Here’s a brief list of key packages and their versions in Debian 13:
- Apache 2.4.64
- Bash 5.2.37
- BIND DNS Server 9.20
- Cryptsetup 2.7
- curl/libcurl 8.14.1
- Emacs 30.1
- LibreOffice 25
- Exim (default email server) 4.98
- GCC, the GNU Compiler Collection (default compiler) 14.2
- GIMP 3.0.4
- GnuPG 2.4.7
- Inkscape 1.4
- the GNU C library 2.41
- Linux kernel 6.12 series
- LLVM/Clang toolchain 19 (default), 17 and 18 available
- MariaDB 11.8
- Nginx 1.26
- OpenJDK 21
- OpenLDAP 2.6.10
- OpenSSH 10.0p1
- OpenSSL 3.5
- Perl 5.40
- PHP 8.4
- Postfix 3.10
- PostgreSQL 17
- Python 3 3.13
- Rustc 1.85
- Samba 4.22
- Systemd 257
- Vim 9.1
Wallpaper
Every major Debian release comes with latest wallpaper set. It includes the banners, main theme and large wallpapers. Here are the snippets for this release, code name “Ceratopsian”:
Download
If you are running Debian 12 bookworm, you can open the /etc/apt/sources.list
via any text editor and add the following lines. Make sure to verify the mirror URL and change the following command. Also replace all the bookworm
lines with trixie
.
deb http://deb.debian.org/debian/ trixie main
deb-src http://deb.debian.org/debian/ trixie main
deb http://security.debian.org/debian-security trixie-security main
deb-src http://security.debian.org/debian-security trixie-security main
deb http://deb.debian.org/debian/ trixie-updates main
deb-src http://deb.debian.org/debian/ trixie-updates main
If you want to add non-free packages, see the next section.

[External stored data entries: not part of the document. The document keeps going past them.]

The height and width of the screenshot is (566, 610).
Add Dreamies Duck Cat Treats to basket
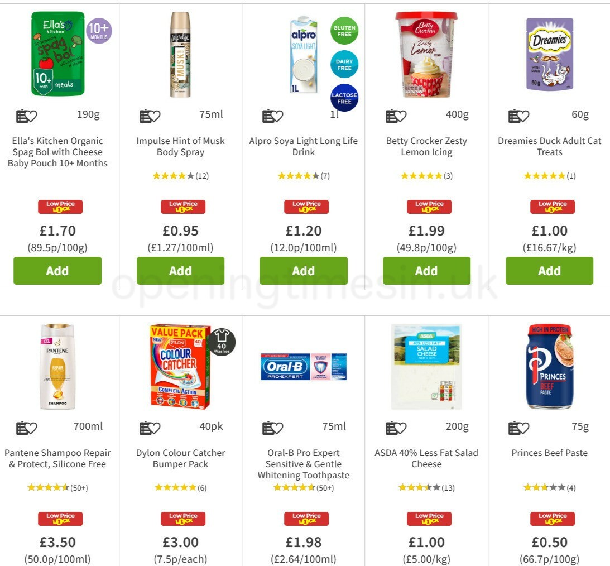click(549, 271)
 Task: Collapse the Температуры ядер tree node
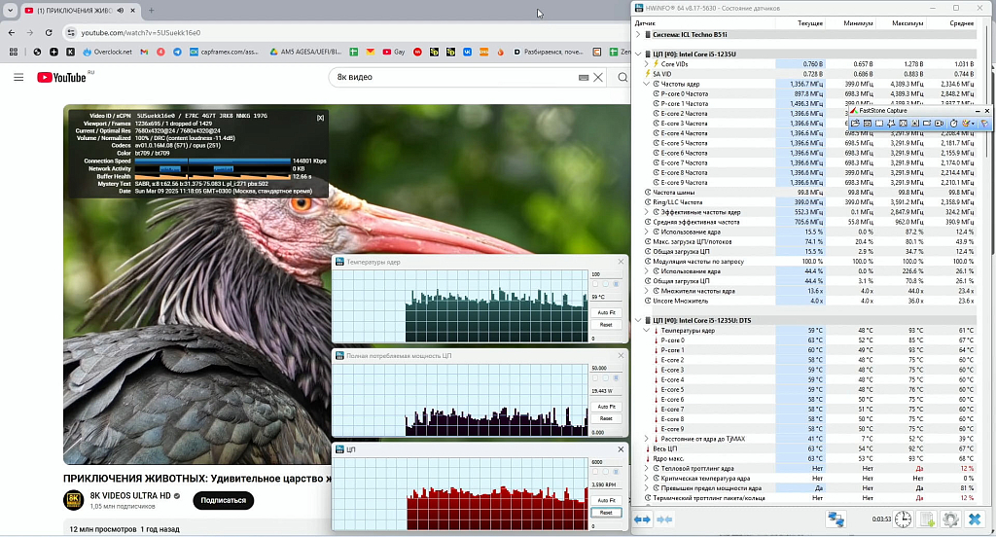click(x=646, y=331)
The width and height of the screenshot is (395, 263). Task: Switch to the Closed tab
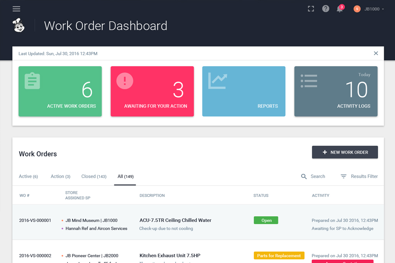[x=94, y=176]
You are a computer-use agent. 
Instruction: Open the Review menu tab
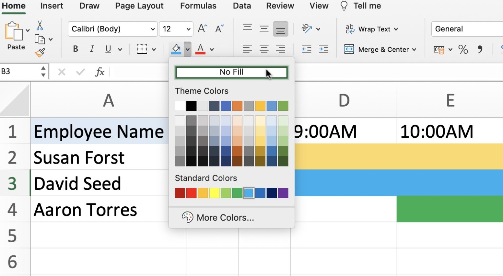(x=280, y=6)
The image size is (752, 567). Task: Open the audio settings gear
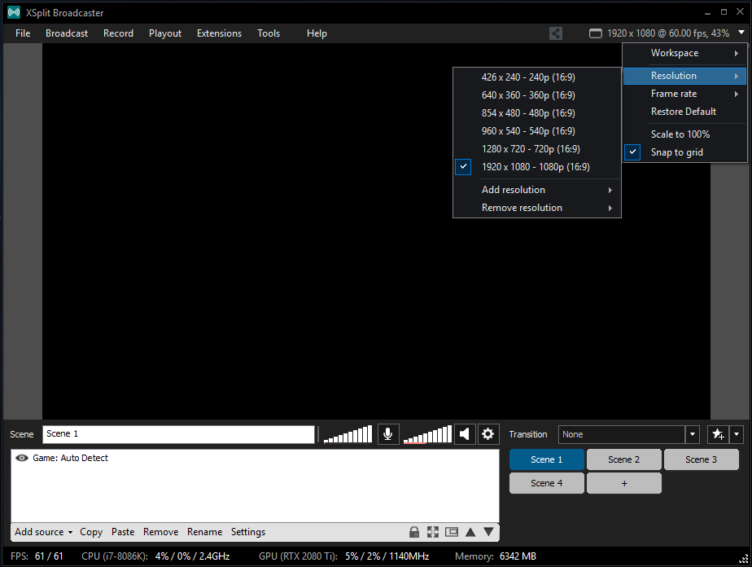487,433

After adding those, refresh the apt cache:
sudo apt update
And then, run the following to get the update.
sudo apt dist-upgrade
For fresh ISO download, visit any of the below links.
Non-Free Firmware
If you need specific non-free firmware, add the following lines in /etc/apt/sources.list
file. Then run the system update, or use apt to install specific packages.

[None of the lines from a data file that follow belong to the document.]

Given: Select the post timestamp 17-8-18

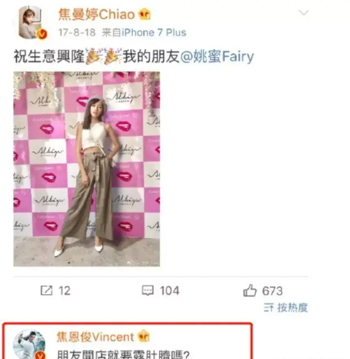Looking at the screenshot, I should (x=77, y=33).
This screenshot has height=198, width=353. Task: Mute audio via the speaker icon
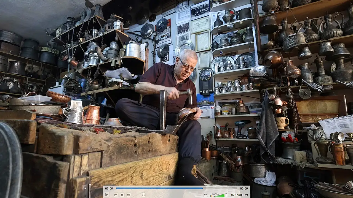tap(211, 195)
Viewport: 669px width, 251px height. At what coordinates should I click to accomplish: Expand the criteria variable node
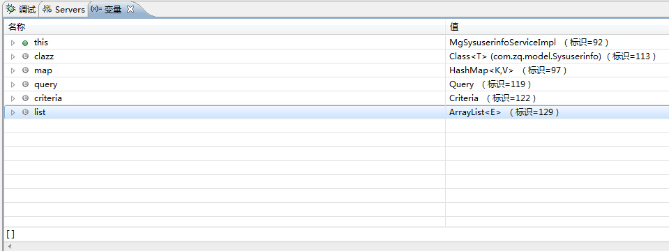coord(13,98)
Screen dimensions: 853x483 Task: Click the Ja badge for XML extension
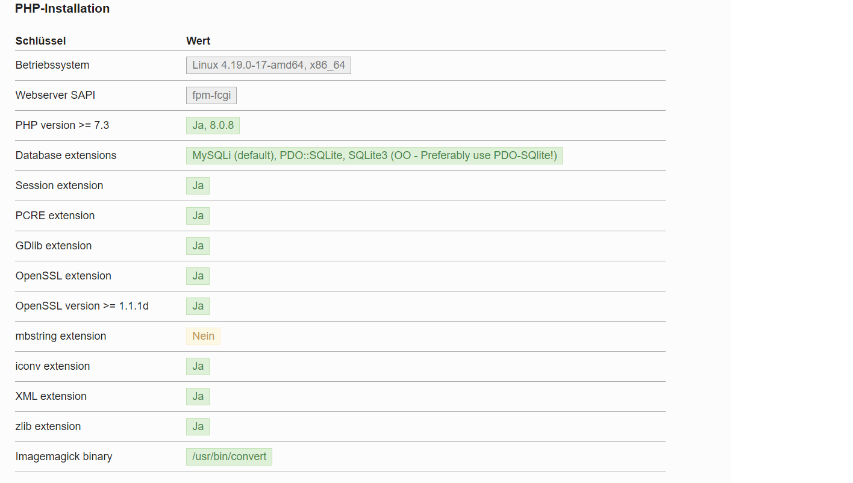pos(198,396)
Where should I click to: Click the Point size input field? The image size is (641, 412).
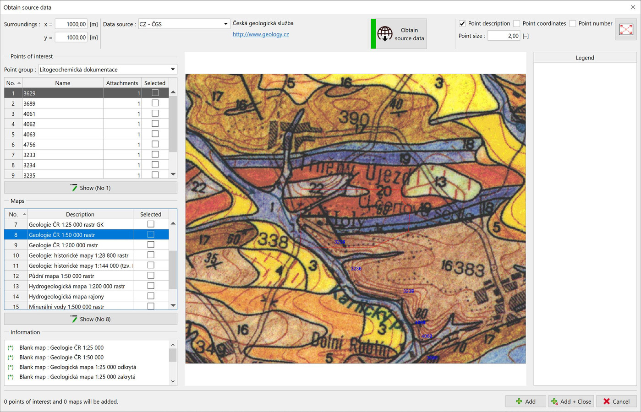[x=503, y=36]
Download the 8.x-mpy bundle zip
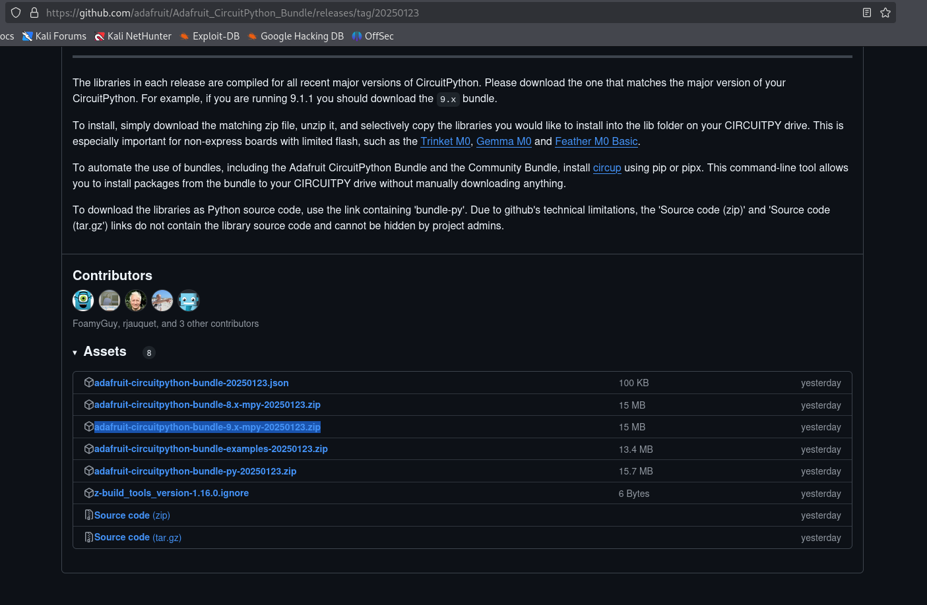Viewport: 927px width, 605px height. (207, 405)
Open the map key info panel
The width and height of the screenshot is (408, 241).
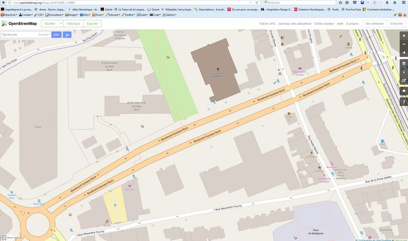pyautogui.click(x=404, y=72)
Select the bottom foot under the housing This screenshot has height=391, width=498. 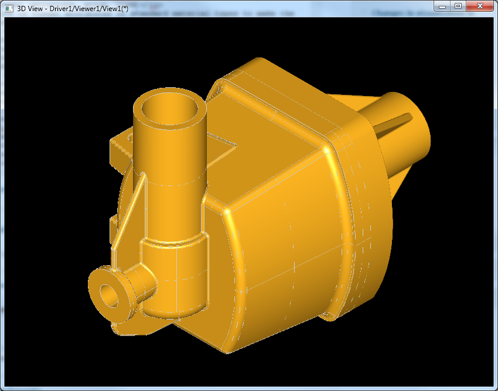coord(135,329)
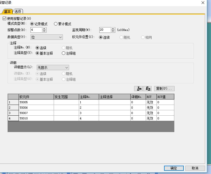Increase the 报警点数 value with up arrow
The width and height of the screenshot is (211, 174).
tap(44, 29)
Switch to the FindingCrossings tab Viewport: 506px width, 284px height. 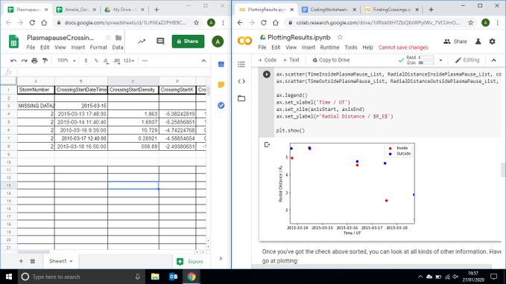[x=391, y=10]
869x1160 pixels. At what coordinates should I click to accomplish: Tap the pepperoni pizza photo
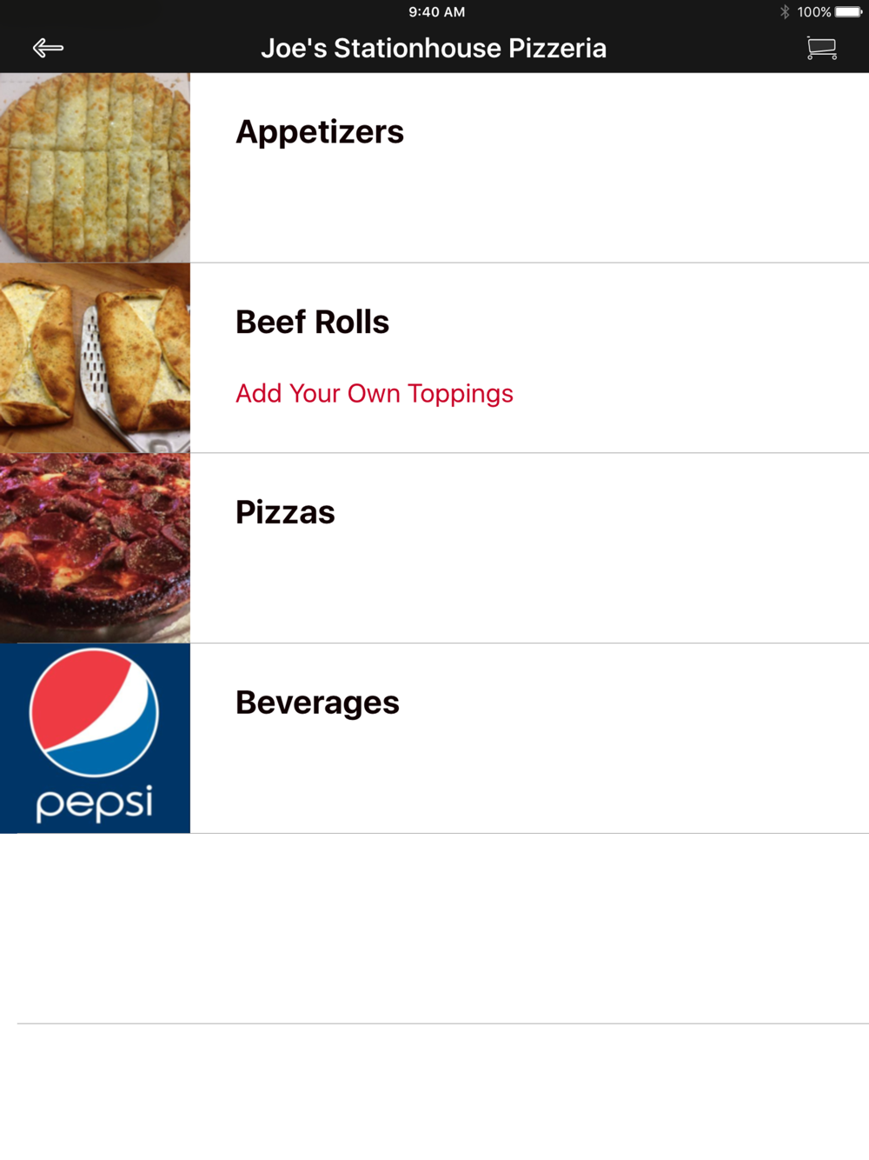tap(95, 548)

deb http://deb.debian.org/debian trixie main contrib non-free non-free-firmware
deb-src http://deb.debian.org/debian trixie main contrib non-free non-free-firmware
deb http://deb.debian.org/debian-security trixie-security main contrib non-free non-free-firmware
deb-src http://deb.debian.org/debian-security trixie-security main contrib non-free non-free-firmware
deb http://deb.debian.org/debian trixie-updates main contrib non-free non-free-firmware
deb-src http://deb.debian.org/debian trixie-updates main contrib non-free non-free-firmware
Stay tuned for our detailed upgrade guide in this week.
Wrapping Up
Overall, it’s a great release, refreshing packages and bringing additional new updates. Keeping with the trends, Debian also dropped few obsolete architectures and packages, to keep it as clean as possible.
Debian Trixie can be the best alternative to Ubuntu or other distributions at this point, with all the major desktops are now available. You can keep running Debian 13 without any major outage for at least 5 years from now.